◆ Your goal ◆
Find the line with "The image size is (800, 434)." in the records below. Copy it and every line after it, up to and including the line with "The height and width of the screenshot is (363, 644).".

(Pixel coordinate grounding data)
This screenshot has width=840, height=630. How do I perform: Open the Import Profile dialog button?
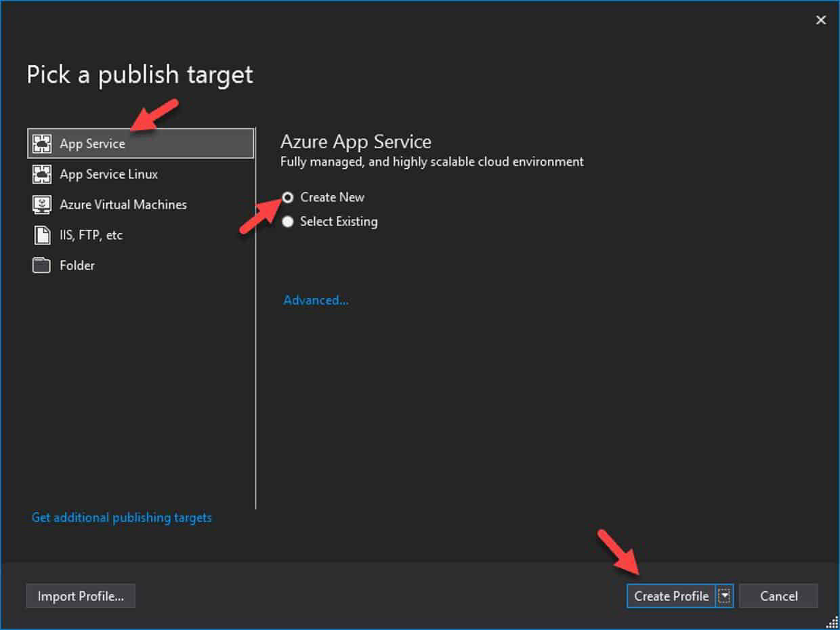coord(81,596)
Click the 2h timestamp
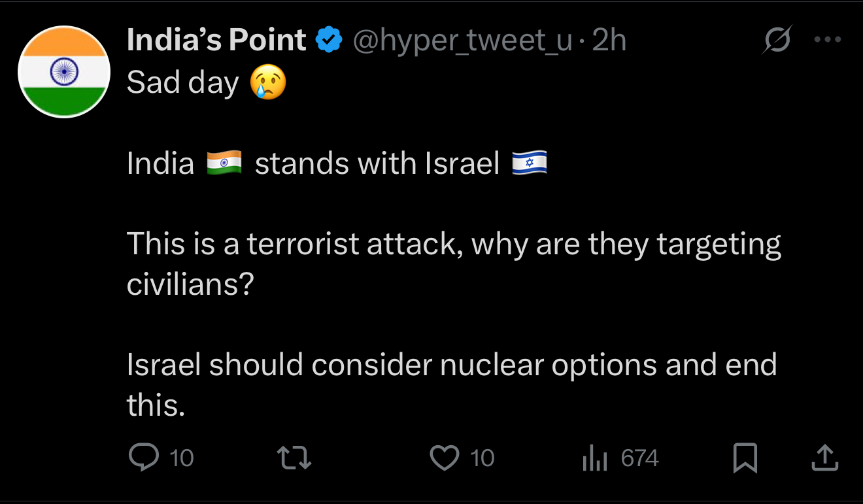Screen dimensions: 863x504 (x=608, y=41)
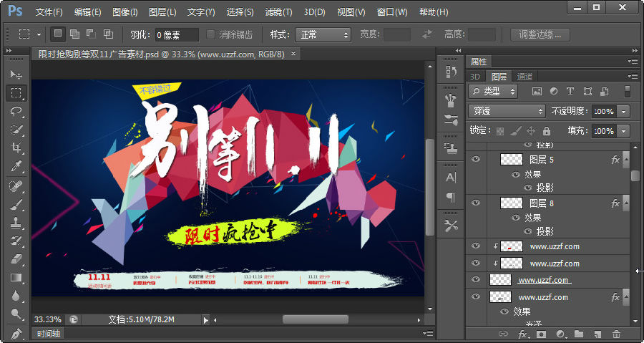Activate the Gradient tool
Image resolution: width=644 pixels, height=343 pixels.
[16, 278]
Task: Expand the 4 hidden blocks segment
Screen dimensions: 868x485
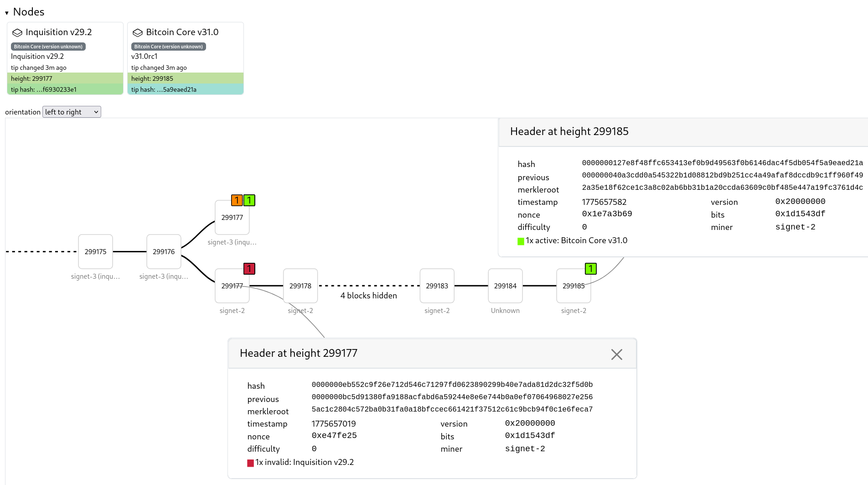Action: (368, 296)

* * *

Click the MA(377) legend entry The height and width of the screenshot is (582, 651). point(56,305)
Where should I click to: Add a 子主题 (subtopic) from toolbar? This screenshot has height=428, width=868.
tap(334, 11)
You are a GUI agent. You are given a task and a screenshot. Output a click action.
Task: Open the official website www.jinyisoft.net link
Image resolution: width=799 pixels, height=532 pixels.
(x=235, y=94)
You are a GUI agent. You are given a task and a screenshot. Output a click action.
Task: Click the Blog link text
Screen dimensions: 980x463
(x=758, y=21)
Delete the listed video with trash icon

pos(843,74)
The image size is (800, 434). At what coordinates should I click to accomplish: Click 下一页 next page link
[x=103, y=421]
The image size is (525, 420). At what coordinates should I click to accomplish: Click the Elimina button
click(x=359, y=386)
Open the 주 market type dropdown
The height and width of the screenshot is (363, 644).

◆ Solution ◆
The image size is (800, 434). At what coordinates should I click to accomplish: Click 下一页 next page link
[x=103, y=421]
The image size is (525, 420). At what coordinates should I click to accomplish: Click the Elimina button
click(x=359, y=386)
Open the 주 market type dropdown
The height and width of the screenshot is (363, 644).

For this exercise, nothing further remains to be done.